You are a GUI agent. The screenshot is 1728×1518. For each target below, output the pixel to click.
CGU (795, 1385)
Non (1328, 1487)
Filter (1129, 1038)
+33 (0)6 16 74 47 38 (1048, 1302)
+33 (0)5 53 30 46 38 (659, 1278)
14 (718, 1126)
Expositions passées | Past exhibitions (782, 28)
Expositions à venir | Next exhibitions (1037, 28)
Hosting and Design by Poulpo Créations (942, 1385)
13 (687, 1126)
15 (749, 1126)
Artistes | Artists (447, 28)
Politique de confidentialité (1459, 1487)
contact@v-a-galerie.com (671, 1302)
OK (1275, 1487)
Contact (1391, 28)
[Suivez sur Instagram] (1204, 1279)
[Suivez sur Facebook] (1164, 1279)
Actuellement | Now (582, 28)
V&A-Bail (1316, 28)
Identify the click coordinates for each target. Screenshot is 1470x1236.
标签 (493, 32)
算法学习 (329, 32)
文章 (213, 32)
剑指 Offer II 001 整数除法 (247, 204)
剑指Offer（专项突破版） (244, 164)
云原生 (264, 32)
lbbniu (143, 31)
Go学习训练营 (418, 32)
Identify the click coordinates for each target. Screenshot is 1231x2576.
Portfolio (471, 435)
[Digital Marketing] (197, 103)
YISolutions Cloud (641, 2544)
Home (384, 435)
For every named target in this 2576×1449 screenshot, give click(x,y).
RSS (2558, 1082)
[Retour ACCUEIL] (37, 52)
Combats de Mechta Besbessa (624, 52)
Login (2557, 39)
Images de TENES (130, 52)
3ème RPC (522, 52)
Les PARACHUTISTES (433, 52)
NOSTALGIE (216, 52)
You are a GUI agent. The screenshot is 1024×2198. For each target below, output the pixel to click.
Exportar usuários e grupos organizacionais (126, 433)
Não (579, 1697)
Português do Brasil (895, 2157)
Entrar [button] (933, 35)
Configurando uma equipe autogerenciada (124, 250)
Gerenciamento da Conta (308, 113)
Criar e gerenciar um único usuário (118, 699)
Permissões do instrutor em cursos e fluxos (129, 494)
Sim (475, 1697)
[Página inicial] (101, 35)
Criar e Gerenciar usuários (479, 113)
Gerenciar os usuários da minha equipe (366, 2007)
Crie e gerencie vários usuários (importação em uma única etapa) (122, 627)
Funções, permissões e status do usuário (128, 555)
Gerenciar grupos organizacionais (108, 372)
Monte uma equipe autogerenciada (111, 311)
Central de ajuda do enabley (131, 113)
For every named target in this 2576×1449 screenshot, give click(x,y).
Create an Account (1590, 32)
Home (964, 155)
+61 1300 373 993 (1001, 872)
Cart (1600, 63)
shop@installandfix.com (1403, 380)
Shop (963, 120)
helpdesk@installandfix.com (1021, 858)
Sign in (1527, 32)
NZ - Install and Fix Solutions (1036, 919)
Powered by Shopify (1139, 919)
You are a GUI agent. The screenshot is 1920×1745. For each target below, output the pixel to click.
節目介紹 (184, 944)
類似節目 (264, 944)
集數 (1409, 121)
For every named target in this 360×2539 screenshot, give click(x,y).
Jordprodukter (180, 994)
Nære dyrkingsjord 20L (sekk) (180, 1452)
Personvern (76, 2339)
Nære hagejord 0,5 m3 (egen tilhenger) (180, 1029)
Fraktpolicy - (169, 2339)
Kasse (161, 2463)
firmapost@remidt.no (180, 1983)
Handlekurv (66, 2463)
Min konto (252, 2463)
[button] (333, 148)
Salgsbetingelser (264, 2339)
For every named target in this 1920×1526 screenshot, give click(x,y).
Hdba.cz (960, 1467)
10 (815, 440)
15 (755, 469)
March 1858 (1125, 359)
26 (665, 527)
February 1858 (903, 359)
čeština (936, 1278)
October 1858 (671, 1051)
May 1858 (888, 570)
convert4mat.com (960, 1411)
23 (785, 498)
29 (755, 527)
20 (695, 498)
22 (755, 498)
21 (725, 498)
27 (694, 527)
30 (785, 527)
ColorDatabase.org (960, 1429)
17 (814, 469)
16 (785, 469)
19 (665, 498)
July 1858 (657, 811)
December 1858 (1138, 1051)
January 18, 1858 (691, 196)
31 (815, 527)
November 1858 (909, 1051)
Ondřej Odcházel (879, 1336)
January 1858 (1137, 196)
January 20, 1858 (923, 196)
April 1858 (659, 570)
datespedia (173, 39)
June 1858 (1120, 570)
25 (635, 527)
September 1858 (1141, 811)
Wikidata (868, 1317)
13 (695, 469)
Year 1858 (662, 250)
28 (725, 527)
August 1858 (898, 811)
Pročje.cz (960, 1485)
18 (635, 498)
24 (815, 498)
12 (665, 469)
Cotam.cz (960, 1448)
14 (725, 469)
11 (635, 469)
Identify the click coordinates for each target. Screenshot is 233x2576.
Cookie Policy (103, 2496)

============================================================

◆ **INSTRUCTIONS TO FOLLOW**
In the data above, how many lines include the word "every"? Answer with the number only.

◆ **WRITTEN RESPONSE**
4